Getting over the bridge
Wednesday, January 30, 2013
Ghosts, murder, familial estrangement, dreams and memories all make appearances in Deception Pass: An American Story, but don’t get the wrong idea. This is not a play without hope.
“This is a play about cycles,” playwright Kamarie Chapman says. “Cycles of nature and war. Cycles of family and heritage. The year is 2003 and our hero, Prudence Isaac, returns home to attend the funeral of a man she considers to be her father. Returning home is not always the easiest thing, and even worse when your family is shrouded in a mystery of epic proportions. Sometimes, you just have to build a bridge and get over it. ”
The mysteries Chapman speaks of concern both the past and present—and also include the telling of tales based on actual historical events that took place in the area. Questions about how Prudence’s mother was brutally murdered come to light, and ghosts haunting the Deception Pass bridge from Whidbey Island to the mainland are, through dreams, trying to tell Prudence something important.
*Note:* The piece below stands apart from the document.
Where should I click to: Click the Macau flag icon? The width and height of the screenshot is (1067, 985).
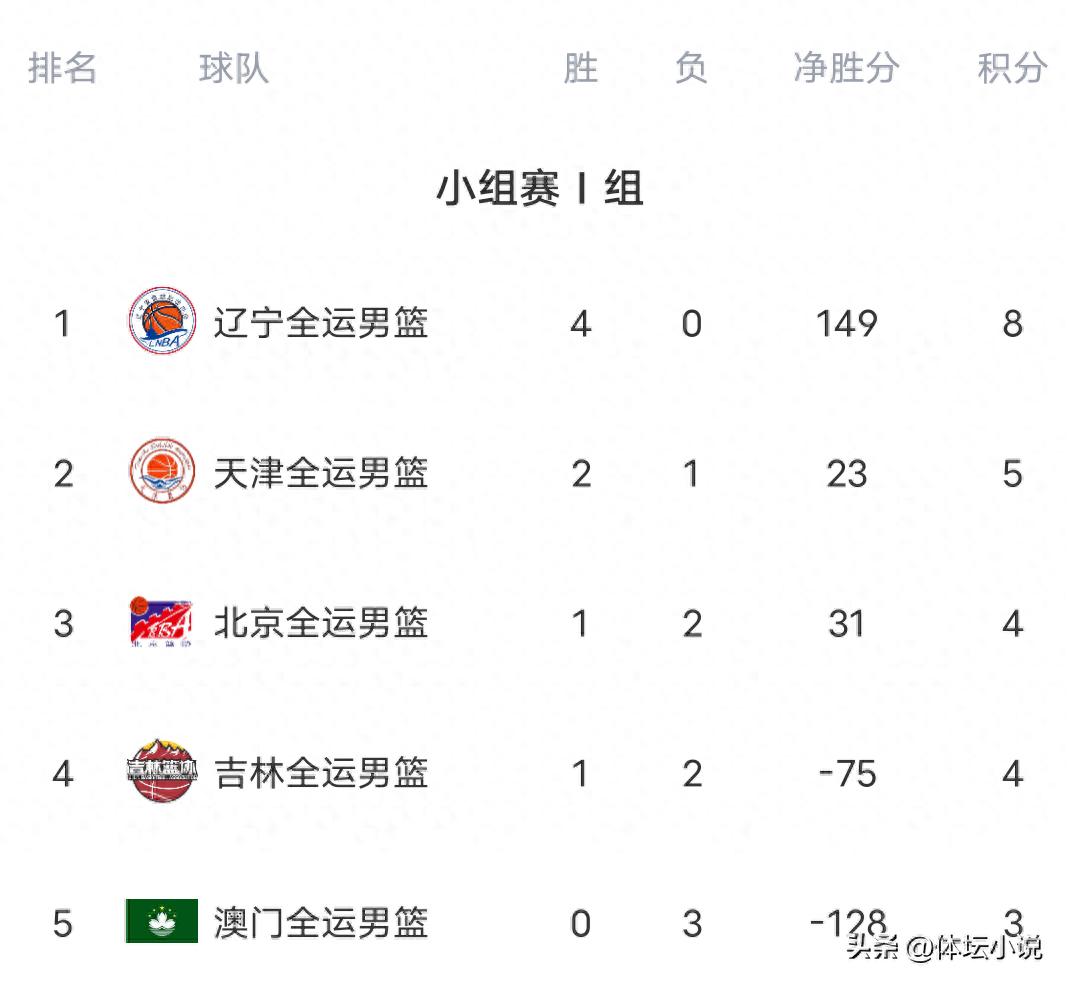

Chapman, an adjunct theater arts professor at Western Washington University, wrote Deception Pass while she was a graduate student at the University of New Mexico. She says it took about nine months of intensive writing (and rewriting) to get it finished, and notes there are still a few scenes she’d like to polish to perfection.
Although she was minimally involved with rehearsals for the play—which was directed by Deb Currier and features a cast and crew sourced from the university’s theater and dance department—Chapman says she didn’t want to distract from Currier’s vision, and thus didn’t see the production in its entirety until last weekend.
“It looks and feels a lot different from the last time I saw it,” Chapman says. “And I think that as I have done different things and can now process new information about the play, my vision of what the play should be has changed—which is really cool. This version is a very honest portrayal of the story and characters in a beautiful setting. And it resonates with my original intentions.”
Chapman points out that the elements of Asian theater Currier integrated into Deception Pass through the characters of the ghosts known as the Moon Sisters were exciting to see, and allows that, even though she wrote the thing, there were a couple welcome surprises she hadn’t been expecting.
With another five performances on the roster at WWU’s Performing Arts Center Mainstage, audiences still have plenty of chances to get in on the action, which Chapman promises will not only entertain, but also enlighten.
“It’s an interesting story [featuring] historical events that happened around the islands so many of us have had as a major part of our lives living here,” Chapman says. “It’s culturally and contextually a story told from a Pacific Northwesterner in a hauntingly beautiful place. And usually people walk away from the play having learned a couple things about the area they didn’t know. Heck, there are things I didn’t know until I wrote the play and had to do some research.”